[Begin Excerpted records]

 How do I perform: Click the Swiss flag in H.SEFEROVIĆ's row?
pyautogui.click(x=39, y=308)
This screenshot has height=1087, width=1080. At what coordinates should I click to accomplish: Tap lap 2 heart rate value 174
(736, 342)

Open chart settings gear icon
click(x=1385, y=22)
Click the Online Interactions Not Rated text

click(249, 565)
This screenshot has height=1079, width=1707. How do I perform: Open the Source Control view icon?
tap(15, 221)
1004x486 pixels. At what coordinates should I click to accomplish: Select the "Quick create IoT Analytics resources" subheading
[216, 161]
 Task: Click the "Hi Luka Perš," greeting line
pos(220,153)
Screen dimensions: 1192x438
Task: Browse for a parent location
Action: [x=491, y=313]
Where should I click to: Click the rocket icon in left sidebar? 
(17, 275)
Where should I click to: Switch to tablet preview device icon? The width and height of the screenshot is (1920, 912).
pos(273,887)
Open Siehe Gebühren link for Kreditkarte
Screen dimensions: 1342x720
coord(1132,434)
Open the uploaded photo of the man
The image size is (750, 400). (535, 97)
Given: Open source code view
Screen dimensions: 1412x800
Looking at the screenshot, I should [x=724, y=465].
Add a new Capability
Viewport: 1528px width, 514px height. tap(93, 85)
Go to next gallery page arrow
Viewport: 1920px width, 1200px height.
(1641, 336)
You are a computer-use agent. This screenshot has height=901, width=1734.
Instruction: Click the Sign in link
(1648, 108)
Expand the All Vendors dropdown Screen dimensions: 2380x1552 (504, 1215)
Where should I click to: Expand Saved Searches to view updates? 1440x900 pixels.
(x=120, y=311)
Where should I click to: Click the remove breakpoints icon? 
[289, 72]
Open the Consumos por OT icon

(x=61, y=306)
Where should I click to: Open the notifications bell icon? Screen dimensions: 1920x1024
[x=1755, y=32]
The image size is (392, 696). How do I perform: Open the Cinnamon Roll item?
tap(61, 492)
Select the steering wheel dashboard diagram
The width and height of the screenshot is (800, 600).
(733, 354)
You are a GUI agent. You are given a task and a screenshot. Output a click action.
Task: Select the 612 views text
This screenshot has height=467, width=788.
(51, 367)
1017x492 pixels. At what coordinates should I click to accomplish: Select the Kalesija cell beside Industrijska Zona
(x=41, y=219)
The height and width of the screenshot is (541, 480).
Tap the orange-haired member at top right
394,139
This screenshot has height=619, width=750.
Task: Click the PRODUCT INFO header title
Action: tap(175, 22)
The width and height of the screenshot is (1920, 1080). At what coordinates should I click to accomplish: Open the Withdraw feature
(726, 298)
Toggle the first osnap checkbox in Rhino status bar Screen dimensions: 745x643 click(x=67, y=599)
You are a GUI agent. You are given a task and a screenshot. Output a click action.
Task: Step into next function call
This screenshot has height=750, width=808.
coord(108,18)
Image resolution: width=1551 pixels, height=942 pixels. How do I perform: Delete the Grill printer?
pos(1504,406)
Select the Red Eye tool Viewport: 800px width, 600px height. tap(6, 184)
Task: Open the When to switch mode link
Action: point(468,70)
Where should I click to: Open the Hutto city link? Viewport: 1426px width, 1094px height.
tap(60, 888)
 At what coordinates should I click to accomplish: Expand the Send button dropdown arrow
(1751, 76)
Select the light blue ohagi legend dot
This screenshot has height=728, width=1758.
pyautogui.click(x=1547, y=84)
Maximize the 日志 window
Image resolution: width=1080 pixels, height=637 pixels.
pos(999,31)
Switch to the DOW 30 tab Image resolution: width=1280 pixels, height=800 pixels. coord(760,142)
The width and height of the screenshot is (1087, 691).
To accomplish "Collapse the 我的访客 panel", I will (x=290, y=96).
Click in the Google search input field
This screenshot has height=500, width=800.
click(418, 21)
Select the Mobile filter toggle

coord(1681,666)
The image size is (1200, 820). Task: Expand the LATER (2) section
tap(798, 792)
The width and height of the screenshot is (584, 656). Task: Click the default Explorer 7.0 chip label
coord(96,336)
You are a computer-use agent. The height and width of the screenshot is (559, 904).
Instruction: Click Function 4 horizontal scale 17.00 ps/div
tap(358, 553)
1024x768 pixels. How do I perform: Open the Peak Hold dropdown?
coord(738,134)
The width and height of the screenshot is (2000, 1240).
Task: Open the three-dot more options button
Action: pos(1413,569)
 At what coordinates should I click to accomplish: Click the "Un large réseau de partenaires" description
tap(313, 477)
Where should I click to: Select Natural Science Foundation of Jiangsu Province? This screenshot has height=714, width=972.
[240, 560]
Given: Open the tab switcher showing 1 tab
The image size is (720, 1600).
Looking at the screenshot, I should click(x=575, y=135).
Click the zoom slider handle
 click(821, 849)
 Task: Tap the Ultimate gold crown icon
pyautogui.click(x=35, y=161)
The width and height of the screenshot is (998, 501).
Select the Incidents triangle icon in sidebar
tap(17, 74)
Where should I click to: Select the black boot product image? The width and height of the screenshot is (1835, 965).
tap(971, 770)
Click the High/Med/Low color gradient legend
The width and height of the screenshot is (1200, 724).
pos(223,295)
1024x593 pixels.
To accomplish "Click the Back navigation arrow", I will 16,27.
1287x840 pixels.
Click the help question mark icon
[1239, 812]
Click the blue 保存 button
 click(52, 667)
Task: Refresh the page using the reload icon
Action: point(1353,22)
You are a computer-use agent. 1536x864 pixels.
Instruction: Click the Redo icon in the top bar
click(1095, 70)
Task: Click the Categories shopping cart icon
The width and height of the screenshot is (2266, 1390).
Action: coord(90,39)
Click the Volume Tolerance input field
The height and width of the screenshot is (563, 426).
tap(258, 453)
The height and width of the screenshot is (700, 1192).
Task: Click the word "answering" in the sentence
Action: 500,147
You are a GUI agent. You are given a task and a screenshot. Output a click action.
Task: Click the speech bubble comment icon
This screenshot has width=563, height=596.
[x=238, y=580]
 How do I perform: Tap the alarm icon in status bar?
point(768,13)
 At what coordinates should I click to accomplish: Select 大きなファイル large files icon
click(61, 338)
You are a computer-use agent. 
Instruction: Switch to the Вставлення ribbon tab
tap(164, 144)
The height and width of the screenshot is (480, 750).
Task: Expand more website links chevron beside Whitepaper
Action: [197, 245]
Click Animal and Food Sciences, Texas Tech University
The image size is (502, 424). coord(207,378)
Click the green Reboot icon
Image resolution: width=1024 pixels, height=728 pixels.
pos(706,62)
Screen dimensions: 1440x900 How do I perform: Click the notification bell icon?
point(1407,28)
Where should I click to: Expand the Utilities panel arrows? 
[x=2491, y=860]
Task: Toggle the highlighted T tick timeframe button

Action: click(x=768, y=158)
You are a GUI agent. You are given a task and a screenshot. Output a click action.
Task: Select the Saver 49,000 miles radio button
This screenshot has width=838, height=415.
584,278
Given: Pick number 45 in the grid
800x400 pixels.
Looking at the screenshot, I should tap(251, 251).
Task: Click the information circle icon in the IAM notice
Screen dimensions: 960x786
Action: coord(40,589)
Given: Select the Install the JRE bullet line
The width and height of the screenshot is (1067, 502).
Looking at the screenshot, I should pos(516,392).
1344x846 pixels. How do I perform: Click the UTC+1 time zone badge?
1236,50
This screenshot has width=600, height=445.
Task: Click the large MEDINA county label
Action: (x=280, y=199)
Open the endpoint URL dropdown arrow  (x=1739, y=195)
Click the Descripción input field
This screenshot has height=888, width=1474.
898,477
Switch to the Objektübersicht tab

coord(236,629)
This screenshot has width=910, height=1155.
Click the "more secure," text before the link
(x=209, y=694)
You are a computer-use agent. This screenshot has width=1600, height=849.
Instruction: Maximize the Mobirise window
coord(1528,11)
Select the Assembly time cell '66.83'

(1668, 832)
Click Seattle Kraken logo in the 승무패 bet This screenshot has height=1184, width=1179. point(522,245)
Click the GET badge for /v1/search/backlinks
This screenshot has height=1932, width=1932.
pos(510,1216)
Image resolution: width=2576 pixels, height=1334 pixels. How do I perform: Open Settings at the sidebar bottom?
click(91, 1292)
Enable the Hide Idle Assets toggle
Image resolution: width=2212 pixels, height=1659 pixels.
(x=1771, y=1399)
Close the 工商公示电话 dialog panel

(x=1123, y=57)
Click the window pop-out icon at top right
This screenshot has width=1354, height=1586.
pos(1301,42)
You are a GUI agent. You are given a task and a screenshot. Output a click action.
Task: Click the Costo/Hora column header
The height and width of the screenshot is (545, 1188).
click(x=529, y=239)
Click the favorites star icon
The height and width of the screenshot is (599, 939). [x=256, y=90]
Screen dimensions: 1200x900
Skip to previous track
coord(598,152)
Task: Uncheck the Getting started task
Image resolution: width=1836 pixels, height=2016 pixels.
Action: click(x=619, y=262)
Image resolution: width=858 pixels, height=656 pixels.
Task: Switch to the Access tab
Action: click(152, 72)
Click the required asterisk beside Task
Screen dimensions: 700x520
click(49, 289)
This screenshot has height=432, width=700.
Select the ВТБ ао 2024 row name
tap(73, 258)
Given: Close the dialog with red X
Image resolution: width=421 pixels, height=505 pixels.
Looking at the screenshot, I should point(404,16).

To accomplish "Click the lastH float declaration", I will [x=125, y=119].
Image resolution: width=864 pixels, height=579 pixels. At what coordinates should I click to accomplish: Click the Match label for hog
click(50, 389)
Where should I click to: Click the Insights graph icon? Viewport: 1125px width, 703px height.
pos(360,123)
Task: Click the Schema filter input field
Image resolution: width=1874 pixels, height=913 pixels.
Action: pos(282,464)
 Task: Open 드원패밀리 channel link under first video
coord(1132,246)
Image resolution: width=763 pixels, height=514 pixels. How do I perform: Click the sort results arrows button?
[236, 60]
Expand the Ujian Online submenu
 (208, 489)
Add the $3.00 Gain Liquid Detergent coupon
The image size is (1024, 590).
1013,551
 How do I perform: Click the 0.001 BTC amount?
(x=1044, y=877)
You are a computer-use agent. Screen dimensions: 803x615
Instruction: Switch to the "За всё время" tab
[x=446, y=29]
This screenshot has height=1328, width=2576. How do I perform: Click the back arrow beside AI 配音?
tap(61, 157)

[End Excerpted records]

Rename "window" to "pane" in the records starting at the line that contains "Click the Descripción input field" and ending at the line that contains "pos(1301,42)", then give back only those lines with nothing else changed.

• [Expected answer]
Click the Descripción input field
This screenshot has height=888, width=1474.
898,477
Switch to the Objektübersicht tab

coord(236,629)
This screenshot has width=910, height=1155.
Click the "more secure," text before the link
(x=209, y=694)
You are a computer-use agent. This screenshot has width=1600, height=849.
Instruction: Maximize the Mobirise pane
coord(1528,11)
Select the Assembly time cell '66.83'

(1668, 832)
Click Seattle Kraken logo in the 승무패 bet This screenshot has height=1184, width=1179. point(522,245)
Click the GET badge for /v1/search/backlinks
This screenshot has height=1932, width=1932.
pos(510,1216)
Image resolution: width=2576 pixels, height=1334 pixels. How do I perform: Open Settings at the sidebar bottom?
click(91, 1292)
Enable the Hide Idle Assets toggle
Image resolution: width=2212 pixels, height=1659 pixels.
(x=1771, y=1399)
Close the 工商公示电话 dialog panel

(x=1123, y=57)
Click the pane pop-out icon at top right
This screenshot has width=1354, height=1586.
pos(1301,42)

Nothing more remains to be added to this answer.